Si l’édile est satisfait de l’implantation du groupement nomade, les conditions de vie dans le village demeurent difficiles. À 50 élèves par classe, et assis dans le sable, les élèves assistent aux enseignements dans un bâtiment décati, dont la toiture en tôle laisse filtrer les rayons du soleil. « Nous manquons de livres, de stylos et de cahiers », ajoute Hamadie Cheikh, le chef de l’établissement.
« 30 km pour trouver un pré »
Malgré ces failles, les habitants d’Achemine restent relativement bien lotis, car équipés d’électricité et de puits fournis en eau. Quelques tomates, aubergines, carottes et chou transforment parfois le désert en jardin.
Ces infrastructures sont inexistantes dans les confins désertiques sahéliens, où les habitants ne savent que rarement lire ou compter. À une heure de piste, le désert se transforme en savane sèche. Acacias et pâturages s’accumulent. Les bergers comme Yupa Sid Brahim ne sont jamais loin du troupeau. « Je dois faire plus de 30 kilomètres pour trouver un pré vierge », détaille cet homme à la silhouette amaigrie.
Originaire du Mali, il touche 3 000 ouguiyas par mois, environ 80 euros, pour gérer ce bétail. « La zone frontalière est très dangereuse », reprend-il. Pour preuve : du côté malien, mercredi 19 janvier, sept citoyens mauritaniens ont été tués dans une exaction qui porte la marque de l’armée malienne, selon les familles.

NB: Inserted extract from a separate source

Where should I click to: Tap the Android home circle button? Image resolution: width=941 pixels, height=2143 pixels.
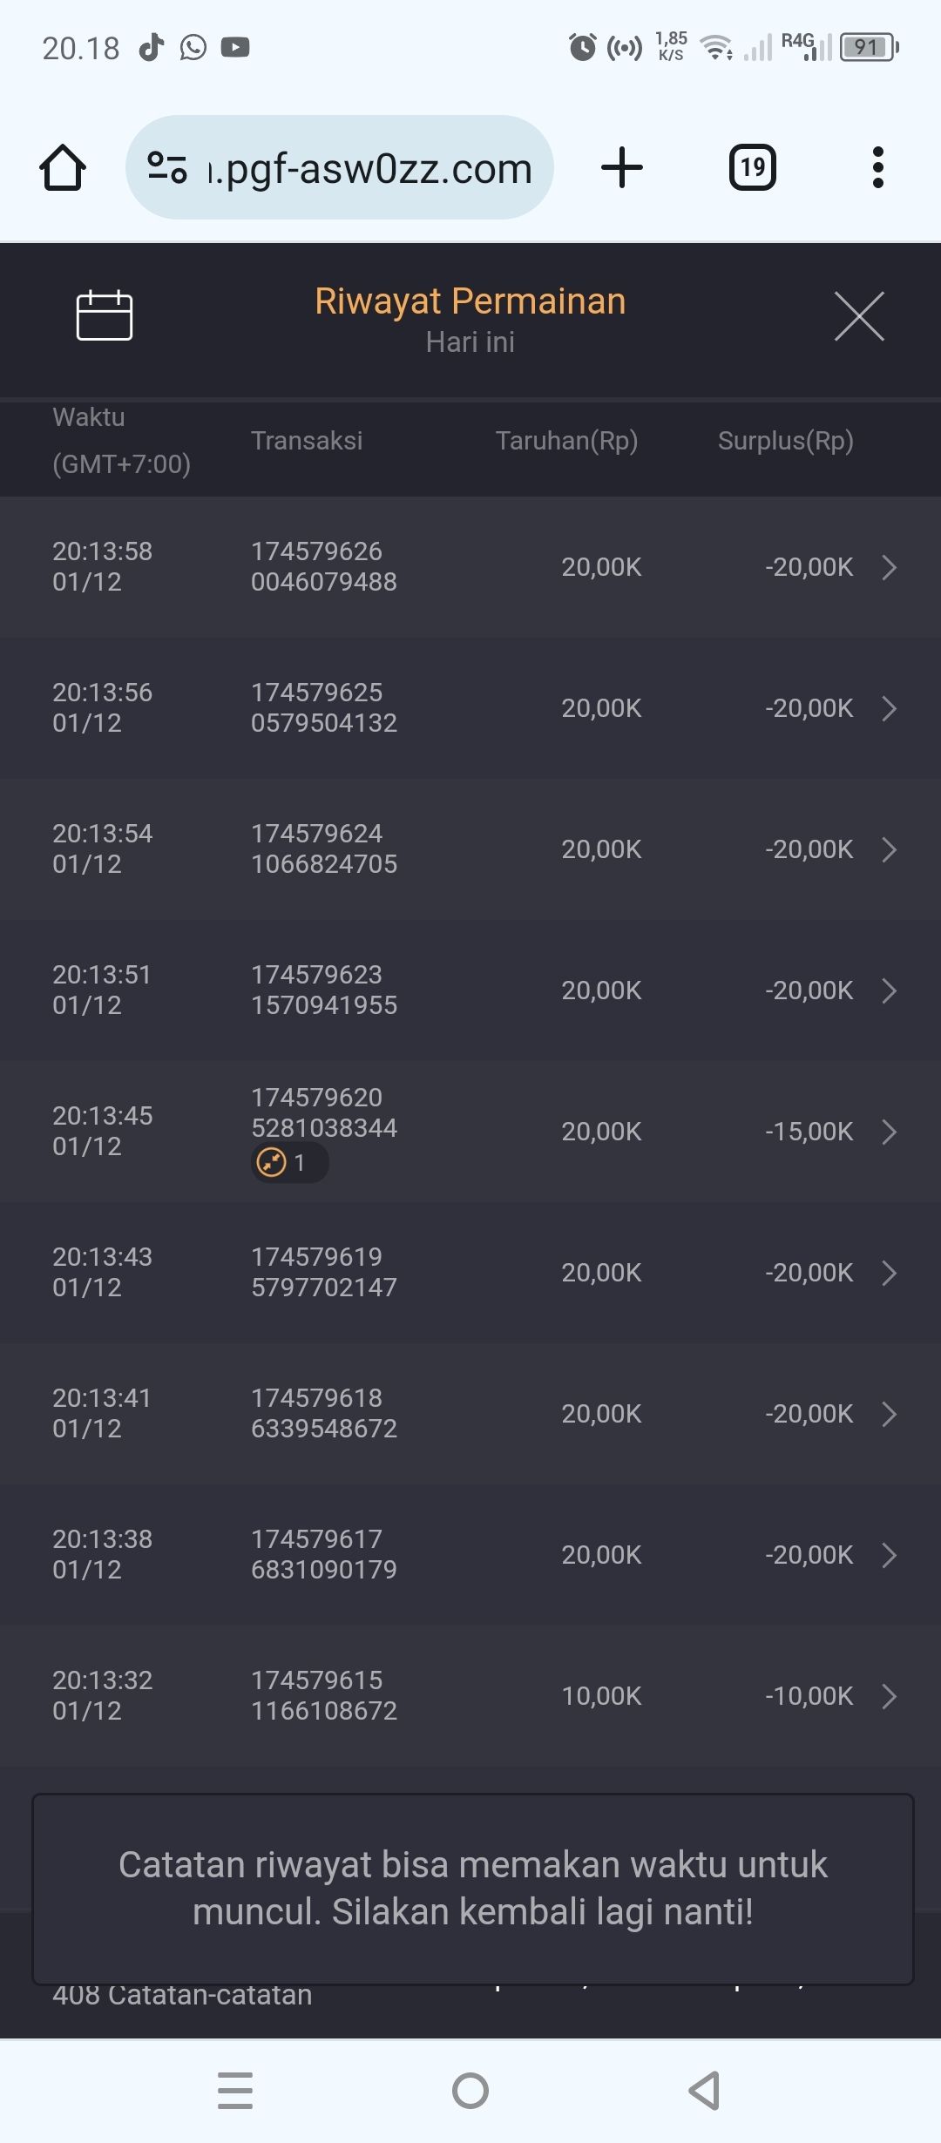click(x=471, y=2091)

Plus d’attentat depuis 2011
Nbeiket Laouach est la dernière étape avant le Mali. C’est là, dans un campement rustique que la force conjointe du G5 Sahel - Niger, Burkina Faso, Tchad et Mali - abrite 700 soldats. Les véhicules tout-terrain sont équipés de mitrailleuses M80 ; et les hommes, de kalachnikovs et RPG7.
Ces unités mobiles ont remplacé les formations lourdes et inadaptées au modèle de lutte contre les groupes armés. Tandis que les unités méharistes jouent un rôle de police de proximité et d’aide aux populations, ces escadrons motorisés sont quant à eux destinés exclusivement à un usage militaire. Grâce à cette stratégie, couplée à l’amnistie de certains jihadistes repentis, la République islamique de Mauritanie, qui applique une charia modérée, n’a plus connu d’attentat depuis 2011.